Durch den angeblasenen Diffusor konnte dieser deutlich effektiver und mit höherer Bodenfreiheit arbeiten, erheblich mehr Anpressdruck war das Ergebnis. Doch die FIA reagierte auf den aerodynamischen Nutzen der Auspuffgase und schrieb die Austrittsposition der Auspuffendrohre vor. Gleichzeitig wurden die Motoren-Mappings so eingeschränkt, dass die Auspuffgase möglichst nur noch unter Last austreten.

"Im letzten Jahr und zu Beginn dieses Jahres ging es noch darum, zu lernen, wie das Auto ohne die Auspuff-Technik funktioniert, wie wir sie 2010 und 2011 noch einsetzten durften", so Newey weiter. Auf die Lernphase zu Beginn der Saison 2013 folgte die totale Dominanz. Ganz auf die Auspuffgase musste Newey aber nicht verzichten. Über eine Rampe konnten immerhin ein paar Punkte Abtrieb gerettet werden.

Über eine Rampe gelangten die Gase in den Magic Gap - Foto: Sutton

Dabei machten sich die Ingenieure den Coanda-Effekt zunutze.
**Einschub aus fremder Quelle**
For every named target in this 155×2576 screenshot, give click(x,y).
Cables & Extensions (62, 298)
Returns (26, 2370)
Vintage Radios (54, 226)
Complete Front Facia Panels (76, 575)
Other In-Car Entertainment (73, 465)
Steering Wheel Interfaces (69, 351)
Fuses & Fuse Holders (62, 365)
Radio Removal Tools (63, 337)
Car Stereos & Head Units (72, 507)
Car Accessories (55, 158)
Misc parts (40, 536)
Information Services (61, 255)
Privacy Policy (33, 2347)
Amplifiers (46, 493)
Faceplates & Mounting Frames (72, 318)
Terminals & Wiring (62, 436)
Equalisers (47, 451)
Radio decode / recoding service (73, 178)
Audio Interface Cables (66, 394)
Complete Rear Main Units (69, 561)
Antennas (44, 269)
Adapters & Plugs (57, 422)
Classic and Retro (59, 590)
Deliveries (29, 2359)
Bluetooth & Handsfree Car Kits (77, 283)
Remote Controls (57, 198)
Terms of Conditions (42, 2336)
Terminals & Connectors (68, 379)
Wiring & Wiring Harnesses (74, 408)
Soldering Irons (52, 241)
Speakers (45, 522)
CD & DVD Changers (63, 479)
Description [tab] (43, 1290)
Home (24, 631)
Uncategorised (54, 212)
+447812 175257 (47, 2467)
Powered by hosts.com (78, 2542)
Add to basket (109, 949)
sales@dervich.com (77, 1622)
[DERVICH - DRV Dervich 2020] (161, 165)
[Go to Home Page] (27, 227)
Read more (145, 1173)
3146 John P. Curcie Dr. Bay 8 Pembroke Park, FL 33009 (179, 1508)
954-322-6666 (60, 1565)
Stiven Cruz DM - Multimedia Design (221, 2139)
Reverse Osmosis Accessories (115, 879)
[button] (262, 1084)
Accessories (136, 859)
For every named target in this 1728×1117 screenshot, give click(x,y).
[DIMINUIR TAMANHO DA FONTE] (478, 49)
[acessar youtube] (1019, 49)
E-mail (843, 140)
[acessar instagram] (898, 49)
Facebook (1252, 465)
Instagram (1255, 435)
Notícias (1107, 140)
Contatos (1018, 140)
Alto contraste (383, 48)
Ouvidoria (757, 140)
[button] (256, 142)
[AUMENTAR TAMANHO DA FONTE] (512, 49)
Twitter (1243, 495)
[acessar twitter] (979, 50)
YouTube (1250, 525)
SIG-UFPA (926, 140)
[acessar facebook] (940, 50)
Coanda-Effekt wird das physikalische Phänomen genannt, dass Flüssigkeiten und Gase an konvexen Oberflächen entlanggleiten und nicht ablösen. 2014 muss auch darauf verzichtet werden, denn der Auspuff muss mittig und unter dem Heckflügel austreten. Damit dürfte es nun endgültig unmöglich sein, die Gase aerodynamisch zu nutzen.

Doch nicht nur die Technik wurde immer besser, wie Newey zu bedenken gab. "Ich glaube, dass Sebastians Fahrten in diesem Jahr ein Niveau an Reife gezeigt haben, das einfach beeindruckend ist. Er ist noch jung und lernfähig, das war eine aufregende Sache." Speziell der Blick in die Vergangenheit lässt Newey wissen, dass Vettel sich persönlich steigern konnte. "Wenn man in das Jahr 2009 zurückblickt, das war unser erstes gemeinsam Jahr bei Red Bull nachdem er von Toro Rosso kam: Da hat er Fehler gemacht und wir haben auch Fehler gemacht. Ich glaube zusammen - Sebastian als Fahrer und wir als Team - sind wir gereift und haben uns entwickelt. Hoffentlich machen wir noch weniger Fehler."